Hi - I'm green to Perl and I'm having problem understanding some inheritance behavior. Maybe it's obvious but I'm missing it (I used to be C++)
The class structure is the following: I have 2 classes built on top of each other, on top of Socket
IO::Socket::INET ==> remote ==> top
'remote' defines 2 methods : 'open' and 'request'
'top' overloads 'open' and add methods 'new' that is called by the application actually using it and a method 'sysread' to overload default read
#pseudo code in class 'top'
sub new {
my $class = shift;
.
.
return open($class , $some_args);
}
sub open {
my $class = shift;
.
.
# I guess this is where the blessing of to $class happens ?

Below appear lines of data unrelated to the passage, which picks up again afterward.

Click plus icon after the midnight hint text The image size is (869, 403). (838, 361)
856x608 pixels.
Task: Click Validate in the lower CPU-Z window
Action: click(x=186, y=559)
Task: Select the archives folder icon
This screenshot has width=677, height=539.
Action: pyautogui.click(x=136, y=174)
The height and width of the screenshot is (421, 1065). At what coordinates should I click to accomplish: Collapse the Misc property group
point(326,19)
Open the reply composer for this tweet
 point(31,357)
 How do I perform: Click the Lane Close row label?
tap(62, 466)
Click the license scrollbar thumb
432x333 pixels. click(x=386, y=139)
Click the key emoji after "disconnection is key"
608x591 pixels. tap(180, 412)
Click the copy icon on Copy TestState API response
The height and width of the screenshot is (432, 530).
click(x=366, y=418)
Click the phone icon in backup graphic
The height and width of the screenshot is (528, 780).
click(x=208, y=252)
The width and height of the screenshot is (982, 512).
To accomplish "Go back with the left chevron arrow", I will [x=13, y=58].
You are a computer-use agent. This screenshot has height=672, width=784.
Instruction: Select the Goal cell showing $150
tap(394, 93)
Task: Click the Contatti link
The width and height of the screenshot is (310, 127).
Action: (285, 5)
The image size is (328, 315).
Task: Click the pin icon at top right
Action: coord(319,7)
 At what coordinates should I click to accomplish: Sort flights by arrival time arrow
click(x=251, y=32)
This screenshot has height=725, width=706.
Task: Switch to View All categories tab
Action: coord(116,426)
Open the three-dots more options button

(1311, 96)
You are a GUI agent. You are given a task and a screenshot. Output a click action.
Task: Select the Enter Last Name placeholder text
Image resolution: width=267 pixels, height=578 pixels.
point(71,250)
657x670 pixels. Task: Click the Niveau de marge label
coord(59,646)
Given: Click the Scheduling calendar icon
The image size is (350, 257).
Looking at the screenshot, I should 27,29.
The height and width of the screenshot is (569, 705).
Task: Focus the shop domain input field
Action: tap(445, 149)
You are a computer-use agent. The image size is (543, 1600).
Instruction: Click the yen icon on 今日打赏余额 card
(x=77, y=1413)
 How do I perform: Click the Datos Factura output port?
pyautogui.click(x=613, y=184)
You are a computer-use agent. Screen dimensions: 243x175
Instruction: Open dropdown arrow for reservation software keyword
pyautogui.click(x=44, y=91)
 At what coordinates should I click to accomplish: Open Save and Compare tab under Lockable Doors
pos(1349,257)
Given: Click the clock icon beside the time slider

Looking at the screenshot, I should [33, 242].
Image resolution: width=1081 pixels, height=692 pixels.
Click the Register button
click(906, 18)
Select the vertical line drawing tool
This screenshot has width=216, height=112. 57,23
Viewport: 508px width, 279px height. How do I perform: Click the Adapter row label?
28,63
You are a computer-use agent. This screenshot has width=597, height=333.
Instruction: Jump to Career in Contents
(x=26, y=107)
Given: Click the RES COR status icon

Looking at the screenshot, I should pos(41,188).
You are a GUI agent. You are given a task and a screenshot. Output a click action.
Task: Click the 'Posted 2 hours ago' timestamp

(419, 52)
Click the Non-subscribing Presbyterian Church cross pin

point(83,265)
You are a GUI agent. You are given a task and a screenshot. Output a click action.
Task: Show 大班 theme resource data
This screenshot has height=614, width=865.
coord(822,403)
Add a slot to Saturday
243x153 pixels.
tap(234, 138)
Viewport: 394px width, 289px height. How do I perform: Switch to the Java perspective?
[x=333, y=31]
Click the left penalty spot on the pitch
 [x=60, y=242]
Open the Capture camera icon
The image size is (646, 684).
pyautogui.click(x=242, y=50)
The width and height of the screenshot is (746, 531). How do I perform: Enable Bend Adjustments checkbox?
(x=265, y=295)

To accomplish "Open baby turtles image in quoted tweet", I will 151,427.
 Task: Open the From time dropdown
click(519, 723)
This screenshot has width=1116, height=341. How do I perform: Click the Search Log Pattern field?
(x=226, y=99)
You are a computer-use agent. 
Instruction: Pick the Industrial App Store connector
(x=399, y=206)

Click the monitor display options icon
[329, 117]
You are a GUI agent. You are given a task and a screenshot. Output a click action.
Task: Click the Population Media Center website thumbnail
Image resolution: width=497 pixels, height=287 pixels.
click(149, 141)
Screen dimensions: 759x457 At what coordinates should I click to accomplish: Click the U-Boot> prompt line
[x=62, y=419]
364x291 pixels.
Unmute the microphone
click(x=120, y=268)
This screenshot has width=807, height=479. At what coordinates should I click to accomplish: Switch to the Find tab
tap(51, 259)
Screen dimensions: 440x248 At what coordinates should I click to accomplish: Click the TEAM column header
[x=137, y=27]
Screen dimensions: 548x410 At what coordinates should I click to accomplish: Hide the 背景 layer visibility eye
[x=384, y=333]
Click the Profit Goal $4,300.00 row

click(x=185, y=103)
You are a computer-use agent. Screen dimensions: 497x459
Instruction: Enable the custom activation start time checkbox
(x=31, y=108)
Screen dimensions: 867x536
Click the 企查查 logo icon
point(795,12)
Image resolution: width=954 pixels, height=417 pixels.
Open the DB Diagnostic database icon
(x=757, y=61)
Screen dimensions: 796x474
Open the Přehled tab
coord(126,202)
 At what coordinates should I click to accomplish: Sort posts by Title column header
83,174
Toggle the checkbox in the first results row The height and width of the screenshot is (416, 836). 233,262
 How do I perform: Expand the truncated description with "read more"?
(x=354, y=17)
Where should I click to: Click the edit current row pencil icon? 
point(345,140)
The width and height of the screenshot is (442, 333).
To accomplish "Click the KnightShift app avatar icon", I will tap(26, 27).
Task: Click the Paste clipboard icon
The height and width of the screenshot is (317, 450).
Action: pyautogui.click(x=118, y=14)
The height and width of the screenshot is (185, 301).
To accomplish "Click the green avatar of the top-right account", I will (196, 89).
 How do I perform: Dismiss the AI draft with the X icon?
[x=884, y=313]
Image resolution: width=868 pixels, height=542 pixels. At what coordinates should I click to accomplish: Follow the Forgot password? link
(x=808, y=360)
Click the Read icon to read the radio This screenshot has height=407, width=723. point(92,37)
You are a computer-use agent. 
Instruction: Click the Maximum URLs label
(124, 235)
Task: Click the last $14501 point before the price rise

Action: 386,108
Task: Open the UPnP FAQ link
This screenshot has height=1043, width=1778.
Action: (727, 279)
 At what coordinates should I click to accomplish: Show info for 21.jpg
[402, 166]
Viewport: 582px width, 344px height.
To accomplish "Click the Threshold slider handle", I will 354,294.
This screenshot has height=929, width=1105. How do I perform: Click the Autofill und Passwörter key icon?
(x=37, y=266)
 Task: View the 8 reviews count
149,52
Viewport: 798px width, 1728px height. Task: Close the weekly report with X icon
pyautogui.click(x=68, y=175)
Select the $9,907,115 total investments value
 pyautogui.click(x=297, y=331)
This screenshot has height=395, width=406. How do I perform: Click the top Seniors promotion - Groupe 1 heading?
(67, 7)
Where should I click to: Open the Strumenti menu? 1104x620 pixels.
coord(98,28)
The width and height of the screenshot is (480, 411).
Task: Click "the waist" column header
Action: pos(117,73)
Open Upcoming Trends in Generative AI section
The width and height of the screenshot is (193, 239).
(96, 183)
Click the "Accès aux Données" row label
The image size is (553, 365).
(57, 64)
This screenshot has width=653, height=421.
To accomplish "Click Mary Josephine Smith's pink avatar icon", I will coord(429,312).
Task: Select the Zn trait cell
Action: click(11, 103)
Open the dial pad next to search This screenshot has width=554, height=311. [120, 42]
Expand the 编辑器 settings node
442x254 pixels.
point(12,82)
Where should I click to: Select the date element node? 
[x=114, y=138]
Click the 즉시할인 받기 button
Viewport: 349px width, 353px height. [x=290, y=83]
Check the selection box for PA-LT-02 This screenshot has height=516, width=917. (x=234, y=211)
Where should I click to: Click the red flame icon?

my $sock = $class::SUPER->new($some_args);
.
.
return $sock->request($some_args);
}
sub sysread {
my $class = shift;
.
.
$class::SUPER->read($var, 20);
.
.
return $sock->request($some_args);
}
#pseudo code in class 'remote'
sub sysreadline(*;$) {
my ($handle, $maxnap) = @_;
.
$handle = qualify_to_ref($handle, caller());
sysread($handle, $var, 10);
.
}
sub request {
my $self = shift;
.
sysreadline($self, 10);
.
}
What happens is that a call to "top::new", calls "top::open" that calls "remote::request" as expected and then in 'sysreadline', the call to 'sysread' calls IO::Socket::INET::sysread, not 'top::sysread'. I thought in IO::Socket::INET::new, the object was blessed as a 'top' so 'sysread' would call the overloaded one
After that, all subsequent call to 'sysread' by the application with a 'top' object call the overloaded 'sysread'
(NB: my "real" problem is about a multiple inheritance, but I'm trying first to understand a basic behavior here, sorry)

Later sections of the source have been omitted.